Outra celebração com sotaque do Brasil, esta com muito humor, foi a de Fabricio. O médio que jogou no Kashima Antlers, cedido pelo Portimonense, e foi campeão do Japão em 2016. O que lhe valeu a ida ao Mundial de clubes.

«No começo fiquei um pouco triste por causa da derrota, mas quando foi anunciada a subida o coração explode e a emoção toma conta. É muita felicidade. Foi um presente divino, fomos todos abençoados com isso. Agora é aproveitar a festa e o sonho. Não acaba aqui, agora a gente vai buscar o título», disse, enquanto agradecia a receção dos adeptos em Portimão: «Foi  maravilhosa, por tudo o que os adeptos têm feito esta época, têm aparecido, têm ajudado. É uma festa que o Algarve merece, que o Portimonense merece. Agora vamos tentar ser campeões para conseguir a cereja no topo do bolo.»

Fabricio no balneário do Real Madrid a sentir-se «jogador de verdade»

Seria especial para Fabricio, duas vezes campeão. Quando fala sobre tudo o que lhe tem acontecido, tem dificuldades em dizer qual foi o momento mais especial: «Tenho vivido mesmo o sobrenatural de Deus na minha vida. É uma coisa masi maravilhosa que a outra. Foi tudo muito marcante. O campeonato do Japão, eu nunca tinha sido campeão, foi sensacional. Foi uma sensação maravilhosa, uma experiênca sensacional. E ainda para concretizar o sonho, fiz o golo do título na final da Imperador. Foi maravilhoso.»

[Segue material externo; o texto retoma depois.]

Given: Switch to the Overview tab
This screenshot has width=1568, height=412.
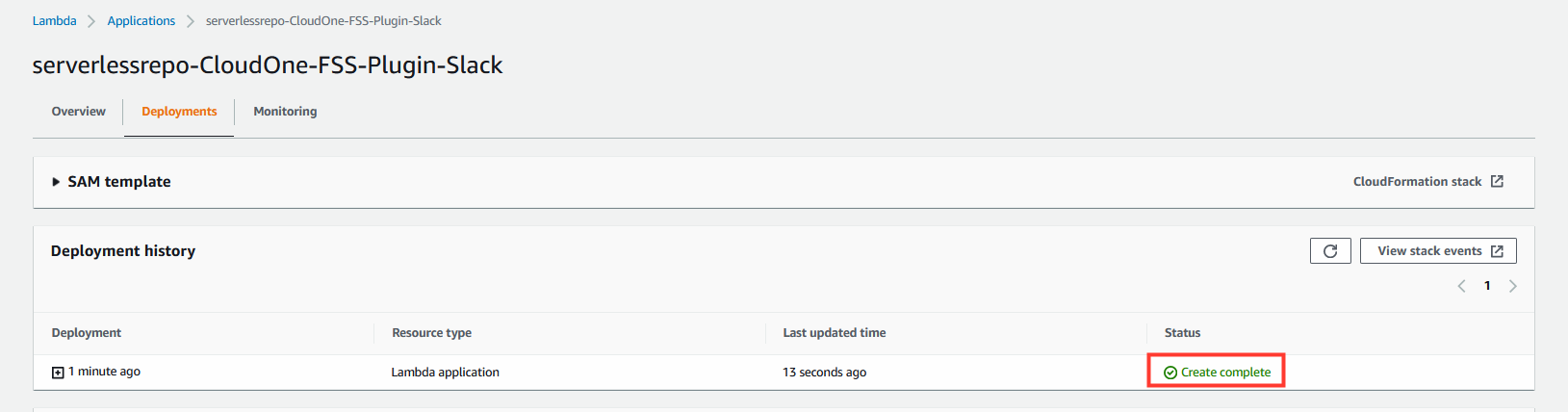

Depois houve o Mundial de clubes, onde o Kashima Antlers supreendeu e foi até à final com o Real Madrid. «Joguei contra os melhores do mundo... Conversei com o Cristiano Ronaldo, com o Marcelo, com todos eles. Eu estava a viver um sonho naquela hora.»

A conversa com Cristiano foi curta. Mas a experiência no balneário valeu por muito, ri Fabricio: «Só pedi a camisa dele. O Marcelo conversei mais um pouquinho, fiquei no balneário com eles conversando. Foi um momento sublime na minha vida. Estava ali no balneário do Real Madrid, senti-me até jogador de verdade! Mas são pessoas sensacionais, muito humildes. Muitas pessoas pensam, o Cristiano Ronaldo... Muito humilde também.»

Um final de domingo feliz em Portimão, está visto. Mas não acaba aqui. A época ainda não terminou e o objetivo dos algarvios é mesmo conquistar o título. Portanto, a festa não vai durar, como diz Ricardo Pessoa: «Depois de estarmos desde a primeira jornada no primeiro lugar, perder o título para nós seria frustrante. Vamos apostar tudo nestas quatro jornadas para sermos campeões, é um dos objetivos que delineámos a partir do momento em que sentimos que era possível. Podemos fazer a festa hoje, mas a partir de segunda ou terça-feira o nosso foco é sermos campeões da II Liga.»